Start of Records supplied
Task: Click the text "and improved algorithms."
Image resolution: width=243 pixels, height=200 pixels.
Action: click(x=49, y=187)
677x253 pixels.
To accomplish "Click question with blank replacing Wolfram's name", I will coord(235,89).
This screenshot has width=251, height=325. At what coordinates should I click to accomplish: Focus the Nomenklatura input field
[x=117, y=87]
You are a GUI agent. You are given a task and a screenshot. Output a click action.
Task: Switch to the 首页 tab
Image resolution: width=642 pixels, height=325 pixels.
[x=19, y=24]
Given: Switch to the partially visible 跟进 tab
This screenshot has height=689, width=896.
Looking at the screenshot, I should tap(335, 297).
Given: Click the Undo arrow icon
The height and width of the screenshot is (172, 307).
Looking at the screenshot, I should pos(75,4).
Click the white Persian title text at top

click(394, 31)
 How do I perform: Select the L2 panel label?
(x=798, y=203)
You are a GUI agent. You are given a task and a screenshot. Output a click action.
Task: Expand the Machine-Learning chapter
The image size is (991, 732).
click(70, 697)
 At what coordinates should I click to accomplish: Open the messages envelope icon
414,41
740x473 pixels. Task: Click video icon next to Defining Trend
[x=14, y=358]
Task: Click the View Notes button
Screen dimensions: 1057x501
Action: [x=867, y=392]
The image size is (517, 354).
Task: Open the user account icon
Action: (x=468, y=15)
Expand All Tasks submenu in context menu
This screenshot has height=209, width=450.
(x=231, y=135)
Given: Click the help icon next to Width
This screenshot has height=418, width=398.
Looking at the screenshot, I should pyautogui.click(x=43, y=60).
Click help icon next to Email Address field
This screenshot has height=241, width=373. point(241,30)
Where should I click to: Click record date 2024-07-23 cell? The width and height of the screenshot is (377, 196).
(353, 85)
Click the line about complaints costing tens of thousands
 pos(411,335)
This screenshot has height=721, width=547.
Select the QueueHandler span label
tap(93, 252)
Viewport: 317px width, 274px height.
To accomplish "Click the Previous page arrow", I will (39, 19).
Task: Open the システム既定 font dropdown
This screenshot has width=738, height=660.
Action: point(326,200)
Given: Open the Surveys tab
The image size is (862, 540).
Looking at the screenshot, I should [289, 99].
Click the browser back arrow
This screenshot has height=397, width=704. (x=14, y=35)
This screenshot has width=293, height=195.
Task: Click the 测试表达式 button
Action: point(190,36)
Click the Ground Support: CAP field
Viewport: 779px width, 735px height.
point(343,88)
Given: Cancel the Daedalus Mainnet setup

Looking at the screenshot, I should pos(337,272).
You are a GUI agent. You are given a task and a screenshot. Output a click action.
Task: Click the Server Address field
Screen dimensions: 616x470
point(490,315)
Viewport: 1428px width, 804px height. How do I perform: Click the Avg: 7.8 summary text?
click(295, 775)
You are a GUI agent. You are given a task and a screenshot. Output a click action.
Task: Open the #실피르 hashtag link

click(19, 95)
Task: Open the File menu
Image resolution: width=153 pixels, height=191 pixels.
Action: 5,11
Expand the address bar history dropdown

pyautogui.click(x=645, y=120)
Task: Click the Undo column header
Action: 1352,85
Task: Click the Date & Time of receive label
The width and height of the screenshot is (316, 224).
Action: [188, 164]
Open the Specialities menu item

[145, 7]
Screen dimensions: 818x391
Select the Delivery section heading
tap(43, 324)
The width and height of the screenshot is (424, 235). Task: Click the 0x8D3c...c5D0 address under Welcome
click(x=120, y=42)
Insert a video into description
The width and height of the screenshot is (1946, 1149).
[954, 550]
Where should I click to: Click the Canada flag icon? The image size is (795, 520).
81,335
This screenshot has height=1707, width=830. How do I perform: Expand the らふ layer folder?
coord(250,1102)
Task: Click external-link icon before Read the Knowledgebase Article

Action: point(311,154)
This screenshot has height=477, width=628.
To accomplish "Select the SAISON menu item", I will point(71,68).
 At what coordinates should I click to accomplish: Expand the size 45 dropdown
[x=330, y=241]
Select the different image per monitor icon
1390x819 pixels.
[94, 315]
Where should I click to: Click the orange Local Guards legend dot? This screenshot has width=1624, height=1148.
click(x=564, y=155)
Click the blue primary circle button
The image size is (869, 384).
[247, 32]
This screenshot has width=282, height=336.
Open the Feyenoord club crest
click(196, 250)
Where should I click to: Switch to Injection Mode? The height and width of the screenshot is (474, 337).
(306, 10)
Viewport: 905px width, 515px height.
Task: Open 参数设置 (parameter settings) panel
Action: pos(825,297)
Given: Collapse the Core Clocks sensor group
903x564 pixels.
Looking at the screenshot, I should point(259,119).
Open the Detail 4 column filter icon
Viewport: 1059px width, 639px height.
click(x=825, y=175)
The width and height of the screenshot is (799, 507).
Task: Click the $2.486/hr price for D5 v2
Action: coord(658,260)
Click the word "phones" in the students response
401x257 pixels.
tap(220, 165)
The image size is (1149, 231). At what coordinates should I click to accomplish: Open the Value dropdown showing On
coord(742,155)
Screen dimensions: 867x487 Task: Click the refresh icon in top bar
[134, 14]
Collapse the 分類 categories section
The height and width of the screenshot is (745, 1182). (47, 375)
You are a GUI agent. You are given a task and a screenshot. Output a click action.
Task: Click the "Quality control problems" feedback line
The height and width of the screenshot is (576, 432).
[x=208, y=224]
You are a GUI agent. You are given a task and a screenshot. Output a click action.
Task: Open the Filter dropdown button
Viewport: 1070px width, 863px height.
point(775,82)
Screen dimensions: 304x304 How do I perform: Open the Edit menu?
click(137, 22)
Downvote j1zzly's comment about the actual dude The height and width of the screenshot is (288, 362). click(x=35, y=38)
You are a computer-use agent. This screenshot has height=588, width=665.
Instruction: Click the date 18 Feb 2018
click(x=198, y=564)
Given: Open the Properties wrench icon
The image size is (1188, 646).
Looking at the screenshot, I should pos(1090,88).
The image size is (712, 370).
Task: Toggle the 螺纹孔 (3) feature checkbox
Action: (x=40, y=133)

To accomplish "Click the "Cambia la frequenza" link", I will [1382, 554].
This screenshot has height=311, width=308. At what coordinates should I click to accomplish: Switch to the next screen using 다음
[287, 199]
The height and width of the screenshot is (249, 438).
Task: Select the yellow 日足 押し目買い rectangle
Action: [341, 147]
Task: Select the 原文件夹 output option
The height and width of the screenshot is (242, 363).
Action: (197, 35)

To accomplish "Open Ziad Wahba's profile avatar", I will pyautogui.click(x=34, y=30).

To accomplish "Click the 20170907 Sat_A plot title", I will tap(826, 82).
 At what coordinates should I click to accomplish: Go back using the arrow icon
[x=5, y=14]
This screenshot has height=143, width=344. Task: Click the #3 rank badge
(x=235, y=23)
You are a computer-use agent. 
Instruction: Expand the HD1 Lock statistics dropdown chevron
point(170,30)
End of Records supplied
Put every line of the records above into a Markdown table with the columns Row and Line, skipping blank lines. Number the rows in order and place each line in the Line column.

| Row | Line |
|---|---|
| 1 | Task: Click the text "and improved algorithms." |
| 2 | Image resolution: width=243 pixels, height=200 pixels. |
| 3 | Action: click(x=49, y=187) |
| 4 | 677x253 pixels. |
| 5 | To accomplish "Click question with blank replacing Wolfram's name", I will coord(235,89). |
| 6 | This screenshot has width=251, height=325. At what coordinates should I click to accomplish: Focus the Nomenklatura input field |
| 7 | [x=117, y=87] |
| 8 | You are a GUI agent. You are given a task and a screenshot. Output a click action. |
| 9 | Task: Switch to the 首页 tab |
| 10 | Image resolution: width=642 pixels, height=325 pixels. |
| 11 | [x=19, y=24] |
| 12 | Given: Switch to the partially visible 跟进 tab |
| 13 | This screenshot has height=689, width=896. |
| 14 | Looking at the screenshot, I should tap(335, 297). |
| 15 | Given: Click the Undo arrow icon |
| 16 | The height and width of the screenshot is (172, 307). |
| 17 | Looking at the screenshot, I should pos(75,4). |
| 18 | Click the white Persian title text at top |
| 19 | click(394, 31) |
| 20 |  How do I perform: Select the L2 panel label? |
| 21 | (x=798, y=203) |
| 22 | You are a GUI agent. You are given a task and a screenshot. Output a click action. |
| 23 | Task: Expand the Machine-Learning chapter |
| 24 | The image size is (991, 732). |
| 25 | click(70, 697) |
| 26 |  At what coordinates should I click to accomplish: Open the messages envelope icon |
| 27 | 414,41 |
| 28 | 740x473 pixels. Task: Click video icon next to Defining Trend |
| 29 | [x=14, y=358] |
| 30 | Task: Click the View Notes button |
| 31 | Screen dimensions: 1057x501 |
| 32 | Action: [x=867, y=392] |
| 33 | The image size is (517, 354). |
| 34 | Task: Open the user account icon |
| 35 | Action: (x=468, y=15) |
| 36 | Expand All Tasks submenu in context menu |
| 37 | This screenshot has height=209, width=450. |
| 38 | (x=231, y=135) |
| 39 | Given: Click the help icon next to Width |
| 40 | This screenshot has height=418, width=398. |
| 41 | Looking at the screenshot, I should pyautogui.click(x=43, y=60). |
| 42 | Click help icon next to Email Address field |
| 43 | This screenshot has height=241, width=373. point(241,30) |
| 44 | Where should I click to: Click record date 2024-07-23 cell? The width and height of the screenshot is (377, 196). |
| 45 | (353, 85) |
| 46 | Click the line about complaints costing tens of thousands |
| 47 |  pos(411,335) |
| 48 | This screenshot has height=721, width=547. |
| 49 | Select the QueueHandler span label |
| 50 | tap(93, 252) |
| 51 | Viewport: 317px width, 274px height. |
| 52 | To accomplish "Click the Previous page arrow", I will (39, 19). |
| 53 | Task: Open the システム既定 font dropdown |
| 54 | This screenshot has width=738, height=660. |
| 55 | Action: point(326,200) |
| 56 | Given: Open the Surveys tab |
| 57 | The image size is (862, 540). |
| 58 | Looking at the screenshot, I should [289, 99]. |
| 59 | Click the browser back arrow |
| 60 | This screenshot has height=397, width=704. (x=14, y=35) |
| 61 | This screenshot has width=293, height=195. |
| 62 | Task: Click the 测试表达式 button |
| 63 | Action: point(190,36) |
| 64 | Click the Ground Support: CAP field |
| 65 | Viewport: 779px width, 735px height. |
| 66 | point(343,88) |
| 67 | Given: Cancel the Daedalus Mainnet setup |
| 68 | Looking at the screenshot, I should pos(337,272). |
| 69 | You are a GUI agent. You are given a task and a screenshot. Output a click action. |
| 70 | Task: Click the Server Address field |
| 71 | Screen dimensions: 616x470 |
| 72 | point(490,315) |
| 73 | Viewport: 1428px width, 804px height. How do I perform: Click the Avg: 7.8 summary text? |
| 74 | click(295, 775) |
| 75 | You are a GUI agent. You are given a task and a screenshot. Output a click action. |
| 76 | Task: Open the #실피르 hashtag link |
| 77 | click(19, 95) |
| 78 | Task: Open the File menu |
| 79 | Image resolution: width=153 pixels, height=191 pixels. |
| 80 | Action: 5,11 |
| 81 | Expand the address bar history dropdown |
| 82 | pyautogui.click(x=645, y=120) |
| 83 | Task: Click the Undo column header |
| 84 | Action: 1352,85 |
| 85 | Task: Click the Date & Time of receive label |
| 86 | The width and height of the screenshot is (316, 224). |
| 87 | Action: [188, 164] |
| 88 | Open the Specialities menu item |
| 89 | [145, 7] |
| 90 | Screen dimensions: 818x391 |
| 91 | Select the Delivery section heading |
| 92 | tap(43, 324) |
| 93 | The width and height of the screenshot is (424, 235). Task: Click the 0x8D3c...c5D0 address under Welcome |
| 94 | click(x=120, y=42) |
| 95 | Insert a video into description |
| 96 | The width and height of the screenshot is (1946, 1149). |
| 97 | [954, 550] |
| 98 | Where should I click to: Click the Canada flag icon? The image size is (795, 520). |
| 99 | 81,335 |
| 100 | This screenshot has height=1707, width=830. How do I perform: Expand the らふ layer folder? |
| 101 | coord(250,1102) |
| 102 | Task: Click external-link icon before Read the Knowledgebase Article |
| 103 | Action: point(311,154) |
| 104 | This screenshot has height=477, width=628. |
| 105 | To accomplish "Select the SAISON menu item", I will point(71,68). |
| 106 |  At what coordinates should I click to accomplish: Expand the size 45 dropdown |
| 107 | [x=330, y=241] |
| 108 | Select the different image per monitor icon |
| 109 | 1390x819 pixels. |
| 110 | [94, 315] |
| 111 | Where should I click to: Click the orange Local Guards legend dot? This screenshot has width=1624, height=1148. |
| 112 | click(x=564, y=155) |
| 113 | Click the blue primary circle button |
| 114 | The image size is (869, 384). |
| 115 | [247, 32] |
| 116 | This screenshot has width=282, height=336. |
| 117 | Open the Feyenoord club crest |
| 118 | click(196, 250) |
| 119 | Where should I click to: Switch to Injection Mode? The height and width of the screenshot is (474, 337). |
| 120 | (306, 10) |
| 121 | Viewport: 905px width, 515px height. |
| 122 | Task: Open 参数设置 (parameter settings) panel |
| 123 | Action: pos(825,297) |
| 124 | Given: Collapse the Core Clocks sensor group |
| 125 | 903x564 pixels. |
| 126 | Looking at the screenshot, I should point(259,119). |
| 127 | Open the Detail 4 column filter icon |
| 128 | Viewport: 1059px width, 639px height. |
| 129 | click(x=825, y=175) |
| 130 | The width and height of the screenshot is (799, 507). |
| 131 | Task: Click the $2.486/hr price for D5 v2 |
| 132 | Action: coord(658,260) |
| 133 | Click the word "phones" in the students response |
| 134 | 401x257 pixels. |
| 135 | tap(220, 165) |
| 136 | The image size is (1149, 231). At what coordinates should I click to accomplish: Open the Value dropdown showing On |
| 137 | coord(742,155) |
| 138 | Screen dimensions: 867x487 Task: Click the refresh icon in top bar |
| 139 | [134, 14] |
| 140 | Collapse the 分類 categories section |
| 141 | The height and width of the screenshot is (745, 1182). (47, 375) |
| 142 | You are a GUI agent. You are given a task and a screenshot. Output a click action. |
| 143 | Task: Click the "Quality control problems" feedback line |
| 144 | The height and width of the screenshot is (576, 432). |
| 145 | [x=208, y=224] |
| 146 | You are a GUI agent. You are given a task and a screenshot. Output a click action. |
| 147 | Task: Open the Filter dropdown button |
| 148 | Viewport: 1070px width, 863px height. |
| 149 | point(775,82) |
| 150 | Screen dimensions: 304x304 How do I perform: Open the Edit menu? |
| 151 | click(137, 22) |
| 152 | Downvote j1zzly's comment about the actual dude The height and width of the screenshot is (288, 362). click(x=35, y=38) |
| 153 | You are a computer-use agent. This screenshot has height=588, width=665. |
| 154 | Instruction: Click the date 18 Feb 2018 |
| 155 | click(x=198, y=564) |
| 156 | Given: Open the Properties wrench icon |
| 157 | The image size is (1188, 646). |
| 158 | Looking at the screenshot, I should pos(1090,88). |
| 159 | The image size is (712, 370). |
| 160 | Task: Toggle the 螺纹孔 (3) feature checkbox |
| 161 | Action: (x=40, y=133) |
| 162 | To accomplish "Click the "Cambia la frequenza" link", I will [1382, 554]. |
| 163 | This screenshot has height=311, width=308. At what coordinates should I click to accomplish: Switch to the next screen using 다음 |
| 164 | [287, 199] |
| 165 | The height and width of the screenshot is (249, 438). |
| 166 | Task: Select the yellow 日足 押し目買い rectangle |
| 167 | Action: [341, 147] |
| 168 | Task: Select the 原文件夹 output option |
| 169 | The height and width of the screenshot is (242, 363). |
| 170 | Action: (197, 35) |
| 171 | To accomplish "Open Ziad Wahba's profile avatar", I will pyautogui.click(x=34, y=30). |
| 172 | To accomplish "Click the 20170907 Sat_A plot title", I will tap(826, 82). |
| 173 |  At what coordinates should I click to accomplish: Go back using the arrow icon |
| 174 | [x=5, y=14] |
| 175 | This screenshot has height=143, width=344. Task: Click the #3 rank badge |
| 176 | (x=235, y=23) |
| 177 | You are a computer-use agent.  |
| 178 | Instruction: Expand the HD1 Lock statistics dropdown chevron |
| 179 | point(170,30) |